When an entity has a relationship with itself — like users following other users — you use a self-referential junction table. Both foreign keys reference the same table:

follows (
    follower_id  UUID NOT NULL,   -- the person who follows
    following_id UUID NOT NULL,   -- the person being followed
    created_at   TIMESTAMP,

    PRIMARY KEY (follower_id, following_id),
    FOREIGN KEY (follower_id)  REFERENCES users(user_id),
    FOREIGN KEY (following_id) REFERENCES users(user_id)
)

Both columns point to users.
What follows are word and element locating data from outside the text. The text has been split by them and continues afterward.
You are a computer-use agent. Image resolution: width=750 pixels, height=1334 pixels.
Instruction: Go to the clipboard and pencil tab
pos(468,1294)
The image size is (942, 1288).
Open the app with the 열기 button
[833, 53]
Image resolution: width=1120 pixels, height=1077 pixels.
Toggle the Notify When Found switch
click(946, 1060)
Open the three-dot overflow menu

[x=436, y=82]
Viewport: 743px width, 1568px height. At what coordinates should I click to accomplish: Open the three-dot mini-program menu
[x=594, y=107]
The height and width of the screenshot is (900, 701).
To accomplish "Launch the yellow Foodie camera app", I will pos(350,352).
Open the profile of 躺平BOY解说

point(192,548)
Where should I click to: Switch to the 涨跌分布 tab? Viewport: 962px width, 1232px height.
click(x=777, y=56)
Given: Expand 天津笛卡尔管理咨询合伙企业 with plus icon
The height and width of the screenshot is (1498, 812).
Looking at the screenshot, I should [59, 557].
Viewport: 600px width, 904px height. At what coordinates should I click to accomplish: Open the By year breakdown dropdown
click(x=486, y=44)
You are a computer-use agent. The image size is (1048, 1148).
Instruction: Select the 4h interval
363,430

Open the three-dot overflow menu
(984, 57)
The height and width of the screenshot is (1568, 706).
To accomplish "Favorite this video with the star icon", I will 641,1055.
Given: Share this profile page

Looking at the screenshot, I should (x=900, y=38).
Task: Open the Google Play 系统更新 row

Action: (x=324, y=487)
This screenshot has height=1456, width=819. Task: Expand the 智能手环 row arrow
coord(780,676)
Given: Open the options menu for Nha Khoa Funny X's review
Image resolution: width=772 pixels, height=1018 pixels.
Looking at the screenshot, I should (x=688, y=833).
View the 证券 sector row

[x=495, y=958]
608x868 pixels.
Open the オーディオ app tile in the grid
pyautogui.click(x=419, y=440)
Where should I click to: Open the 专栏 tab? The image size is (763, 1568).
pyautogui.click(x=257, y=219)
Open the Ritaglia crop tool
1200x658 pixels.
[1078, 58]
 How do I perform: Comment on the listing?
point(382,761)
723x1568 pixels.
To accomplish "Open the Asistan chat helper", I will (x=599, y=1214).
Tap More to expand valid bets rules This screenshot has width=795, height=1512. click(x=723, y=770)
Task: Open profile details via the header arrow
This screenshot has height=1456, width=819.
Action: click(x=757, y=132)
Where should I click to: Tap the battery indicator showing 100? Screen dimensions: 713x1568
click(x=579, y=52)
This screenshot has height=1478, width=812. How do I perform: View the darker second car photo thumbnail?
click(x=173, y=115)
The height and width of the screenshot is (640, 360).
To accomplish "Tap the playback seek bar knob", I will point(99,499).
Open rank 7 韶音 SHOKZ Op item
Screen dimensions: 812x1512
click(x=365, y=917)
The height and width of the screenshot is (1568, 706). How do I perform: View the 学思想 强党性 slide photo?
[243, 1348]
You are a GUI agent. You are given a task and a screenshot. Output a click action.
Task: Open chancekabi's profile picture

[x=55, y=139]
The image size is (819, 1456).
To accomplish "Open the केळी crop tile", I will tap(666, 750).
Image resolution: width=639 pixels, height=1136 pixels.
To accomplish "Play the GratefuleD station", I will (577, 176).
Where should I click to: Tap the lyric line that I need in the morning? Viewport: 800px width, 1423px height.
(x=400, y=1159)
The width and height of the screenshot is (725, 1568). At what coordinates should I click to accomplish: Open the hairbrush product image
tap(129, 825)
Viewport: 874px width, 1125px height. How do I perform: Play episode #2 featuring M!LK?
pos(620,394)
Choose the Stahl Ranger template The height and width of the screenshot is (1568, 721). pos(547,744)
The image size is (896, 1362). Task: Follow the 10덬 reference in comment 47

The naming makes the direction of the relationship explicit — follower_id is doing the following, following_id is being followed.

Here's what the table looks like with real data:

follower_id  | following_id | created_at
-------------|--------------|------------
user_1       | user_2       | 2024-01-01    ← user_1 follows user_2
user_1       | user_3       | 2024-01-02    ← user_1 follows user_3
user_2       | user_1       | 2024-01-03    ← user_2 follows user_1
user_3       | user_1       | 2024-01-04    ← user_3 follows user_1

Notice that user_1 appears multiple times in follower_id. This is why user_id alone can never be the primary key — a PK must be unique per row, and no single column here is unique.

But the combination of (follower_id, following_id) is always unique — a user can only follow someone once. That composite PK also enforces this business rule for free:

-- Try to make user_1 follow user_2 again
INSERT INTO follows (follower_id, following_id) VALUES ('user_1', 'user_2');
-- ERROR: duplicate key violates primary key constraint ✗

No extra application code needed — the DB rejects the duplicate automatically.


Always think about both directions of a junction table#

Every junction table has two read directions. Both need to be fast.

For the follows table:

-- Direction 1: who does user_123 follow?
SELECT following_id FROM follows WHERE follower_id = '123';
-- → hits composite PK index (starts with follower_id) ✓

-- Direction 2: who follows user_123?
SELECT follower_id FROM follows WHERE following_id = '123';
-- → composite PK starts with follower_id, not following_id → full scan ✗

Direction 2 can't use the PK index. You need a separate index:

CREATE INDEX idx_follows_following ON follows(following_id);

Junction table rule

Whenever you create a junction table, immediately ask yourself: "do I need to query this in both directions?" If yes — you need an index for each direction. The composite PK covers one direction. Add a separate index for the other.